Większość ludzi nie ma pojęcia jakim problemem są gołębie.
Cytaty
" Jak dodaje pracownik magistratu, urząd nie zakazuje zabezpieczania balkonów przed ptakami, tylko dba o to, żeby zastosowane środki były bezpieczne dla zwierząt. .... Często polecam montaż wiatraczków, dzwonków lub innych przedmiotów, które będą poruszać się na wietrze. .... Jeśli jest ruch, gołębie otrzymują sygnał, że w tym miejscu pojawia się człowiek i nie jest to najlepsza lokalizacja dla gniazda .... zamontować specjalną siatkę do zabezpieczania balkonów przed ptakami. - Bez problemu można taką sobie zamówić. .... Najlepiej, aby była czarna lub ciemnozielona, żeby ptaki mogły ją łatwiej i szybciej zauważyć. Poza tym siatkę należy odpowiednio napiąć. "
Większość tego co powyżej to bzdury a większość ludzi która nie miała problemu z gołębiami nie ma pojęcia o sprawie. Ludzie dokarmiający również nie mają o tym pojęcia i tu przydałby się jakieś akcje informacyjne np w naszej misyjnej TVP.
Przerabiałem temat gołębi w praktyce na balkonie teścia.
Gołębie zrobiły sobie gniazda w starych meblach stojących na balkonie. Obsrywały balkon teścia i balkony poniżej. Przyszło nawet w tej sprawie pismo ze spółdzielni, więc w rzeczywistości urzędnicy nakazują zabezpieczenie balkonu.
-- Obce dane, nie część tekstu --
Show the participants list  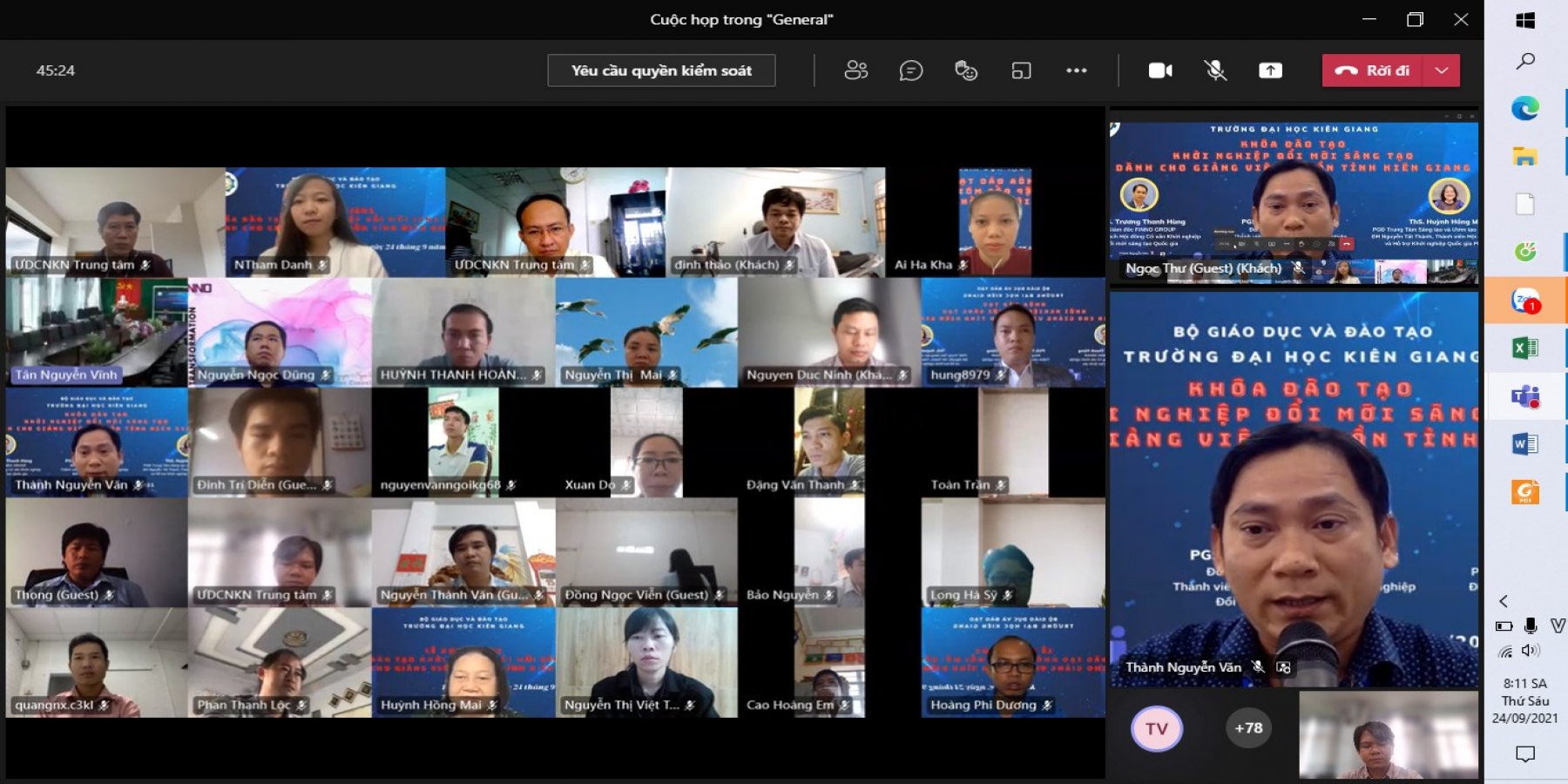click(855, 71)
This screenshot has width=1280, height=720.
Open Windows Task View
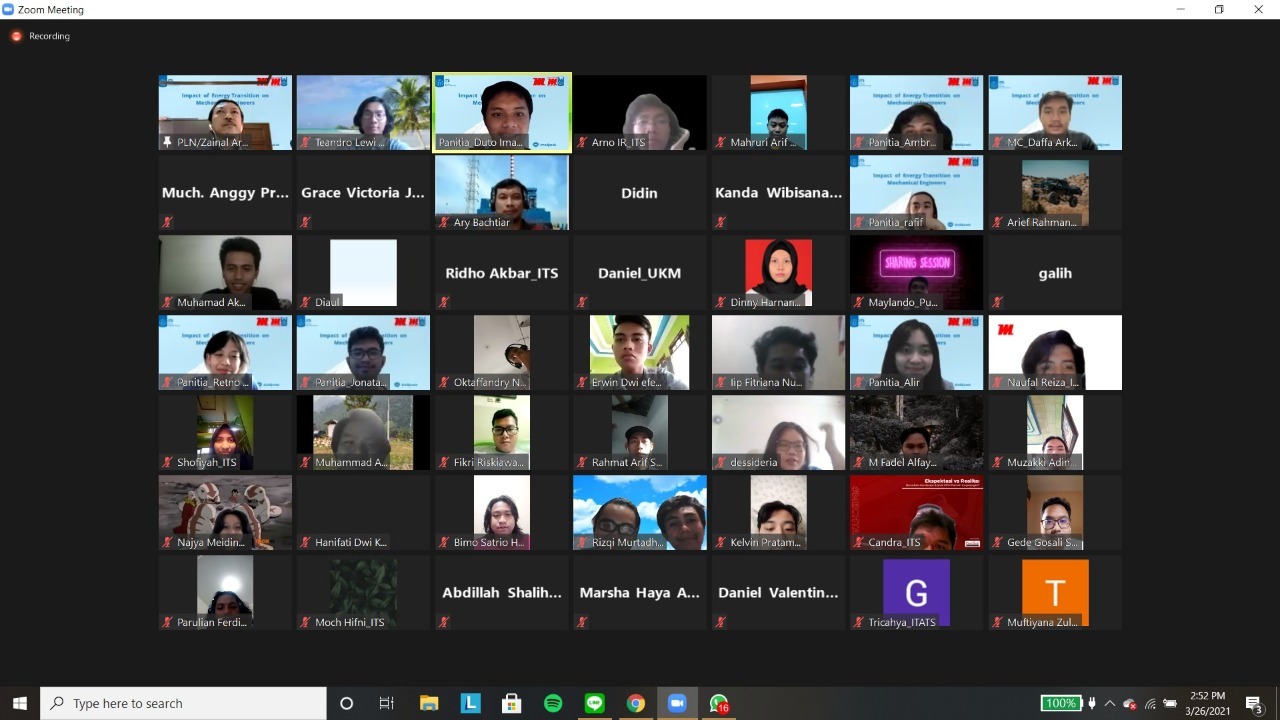click(x=387, y=703)
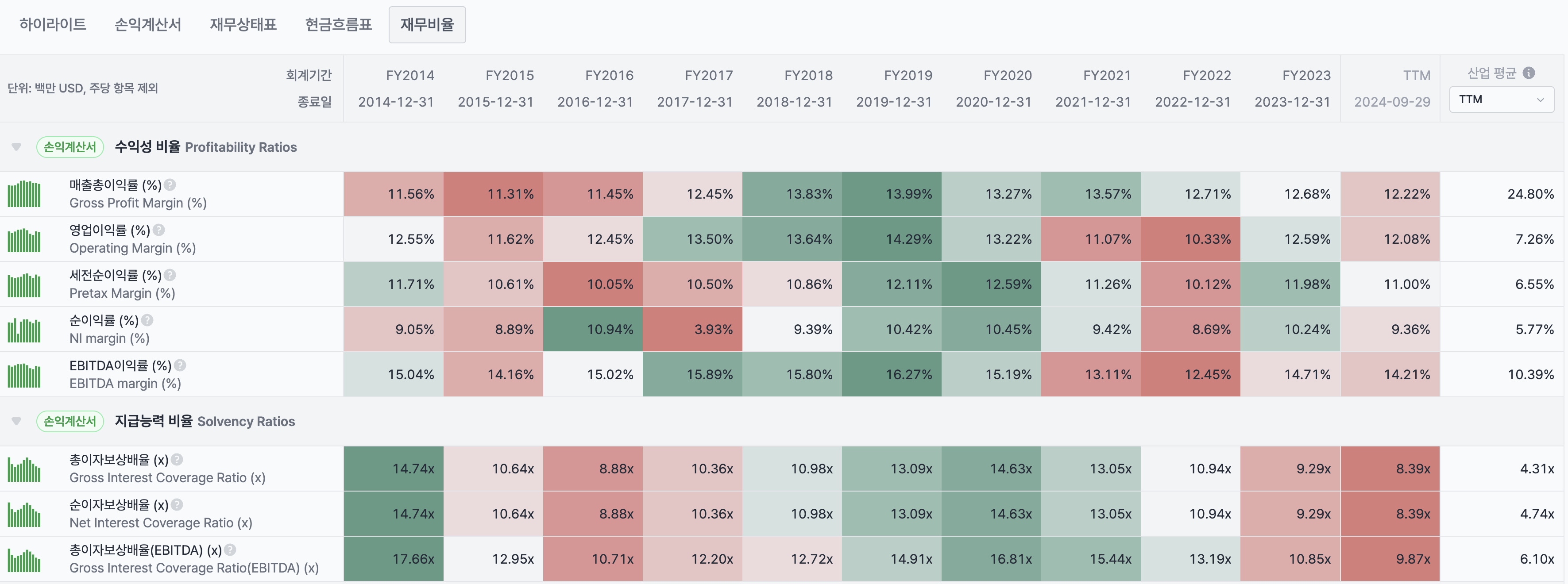Click the help icon beside EBITDA이익률 (%)
This screenshot has height=584, width=1568.
(180, 365)
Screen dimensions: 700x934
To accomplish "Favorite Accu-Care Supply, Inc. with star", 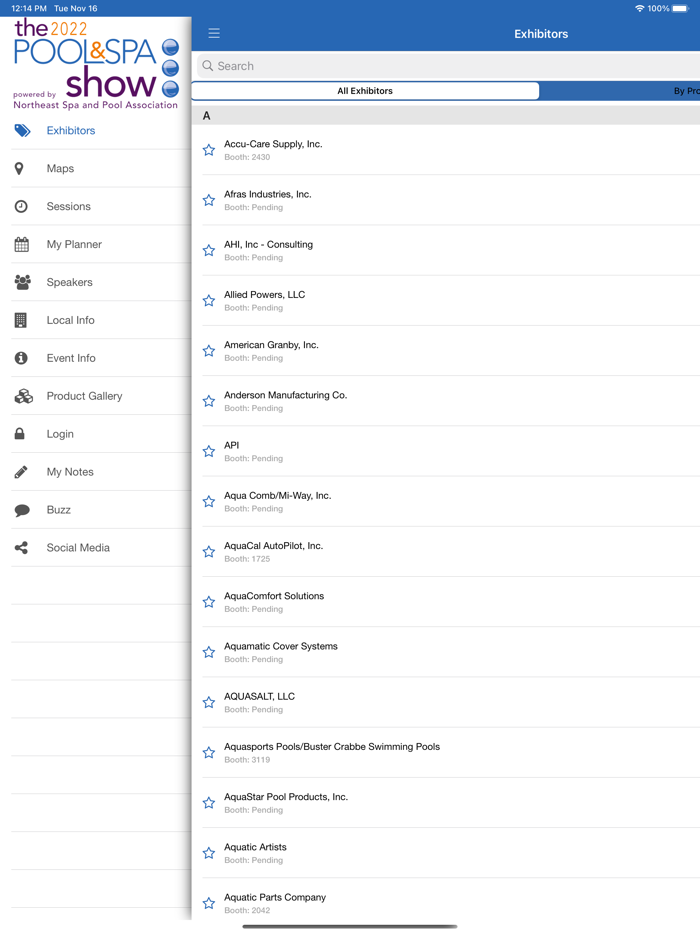I will 209,150.
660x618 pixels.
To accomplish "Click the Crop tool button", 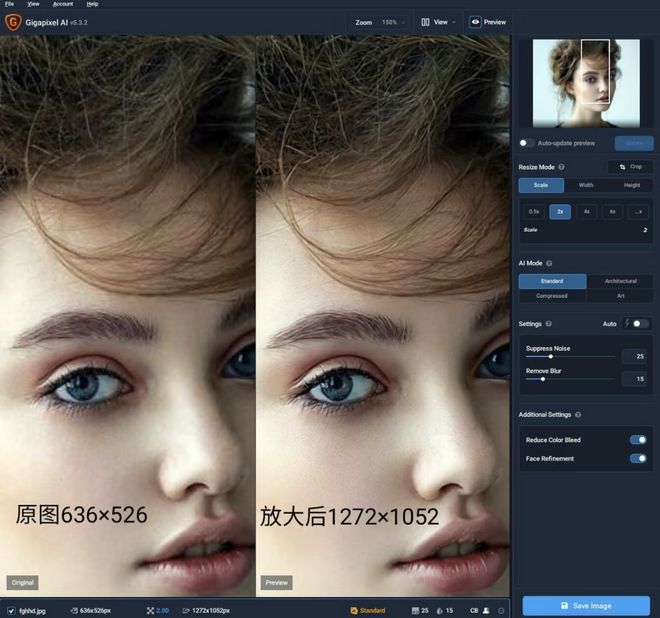I will (x=630, y=167).
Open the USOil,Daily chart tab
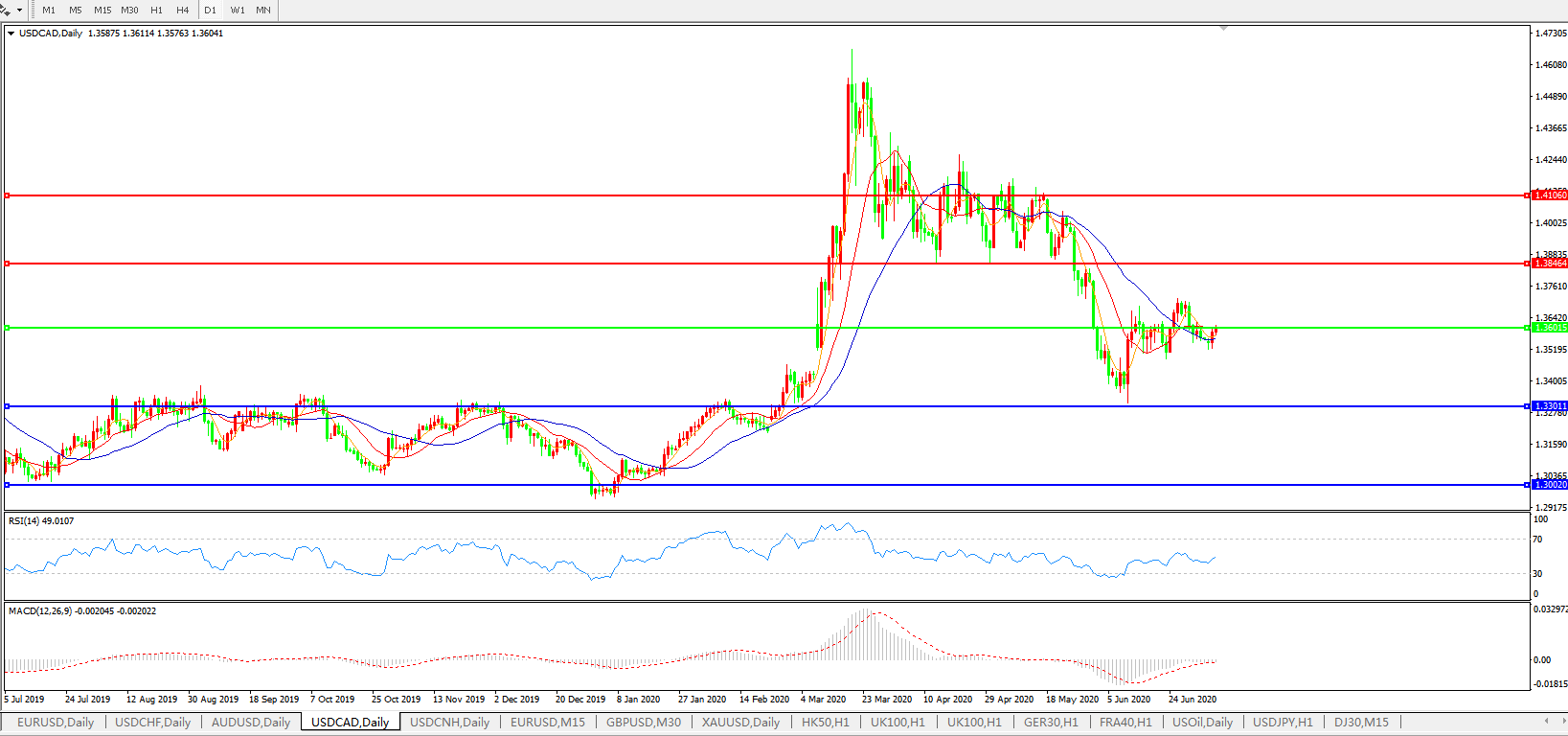 1202,723
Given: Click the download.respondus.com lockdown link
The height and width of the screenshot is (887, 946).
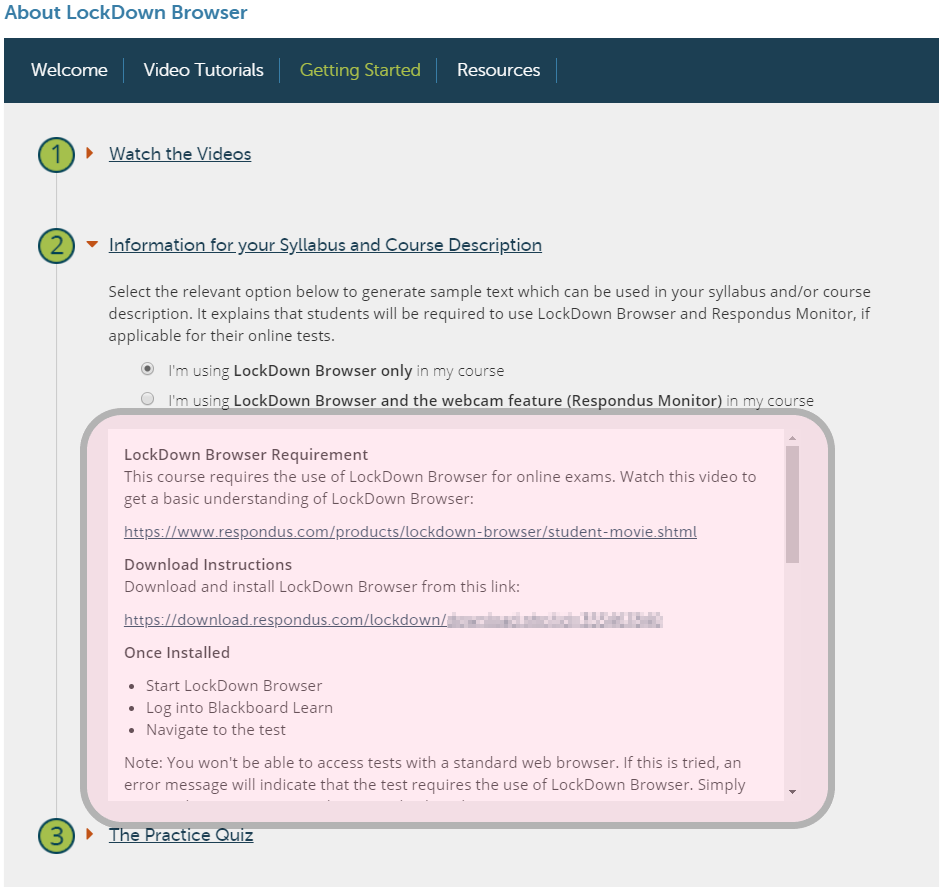Looking at the screenshot, I should tap(394, 619).
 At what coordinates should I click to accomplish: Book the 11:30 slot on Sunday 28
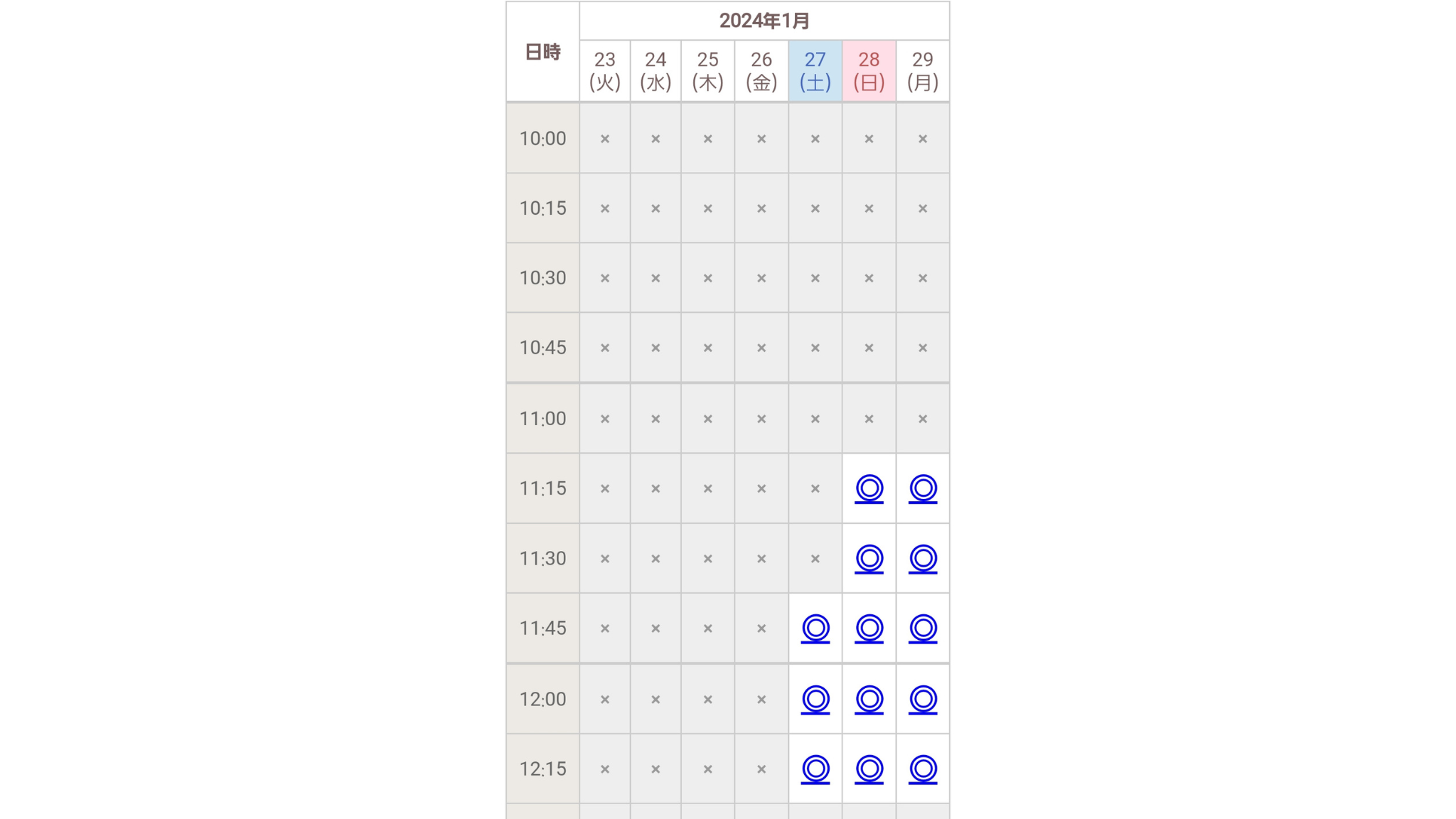(x=869, y=558)
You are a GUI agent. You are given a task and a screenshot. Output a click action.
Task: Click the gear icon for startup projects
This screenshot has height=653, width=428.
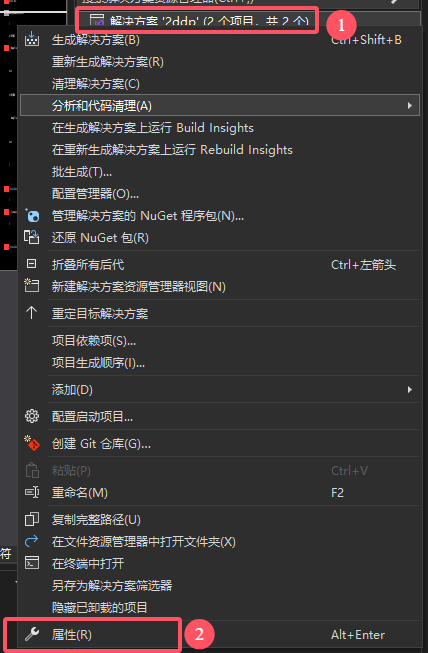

Nie chciałem likwidować gniazd w których były młode czy jaja i chciałem przeczekać okres lęgowy ale gołębie rozmnażają się nawet w zimie. Tak więc jedyną radą było wybieranie jajek. Po całkowitym opróżnieniu balkonu gołębie nadal przylatywały. Mało tego przez uchylony lufcik wleciały do mieszkania i zaczęły robić gniazdo na meblach. Luźno wiszące i dyndające płyty CD i inne przedmioty odstraszają gołębie na kilka godzin a wiatr często plącze sznurki i także niweluje efekt.
Jedynym w 100 procentach skutecznym rozwiązaniem jest siatka. Jeśli będzie czarna lub zielona jak w artykule ktoś radzi to gołębie może będą miały komfort ale my będziemy czuli się jak w więzieniu.
Ja zrobiłem obramowanie i naciągnąłem żółty sznurek tworząc siatkę. W pierwszym wariancie zrobiłem oczka 10 cm na 10 cm ale to nie zdało egzaminu. Ku mojemu zaskoczeniu te szkodniki ciągle dostawały się na balkon a gdy się pojawiałem w panice próbowały się wydostać. Musiałem zrobić dodatkowe przeploty i dopiero siatka 5 na 5 załatwiła sprawę.
Według mnie jedynym błędem z opisaną w artykule siatką był brak jej napięcia a nie wielkość oczek.
Aktualnie do kupienia są też odstraszacze dźwiękowe lub atrapy drapieżnych ptaków ale to wszystko są koszty i nie ma pewności że te rzeczy zadziałają. Ogólnie zabawa z gołębiami kosztowała mnie trochę pieniędzy i czasu.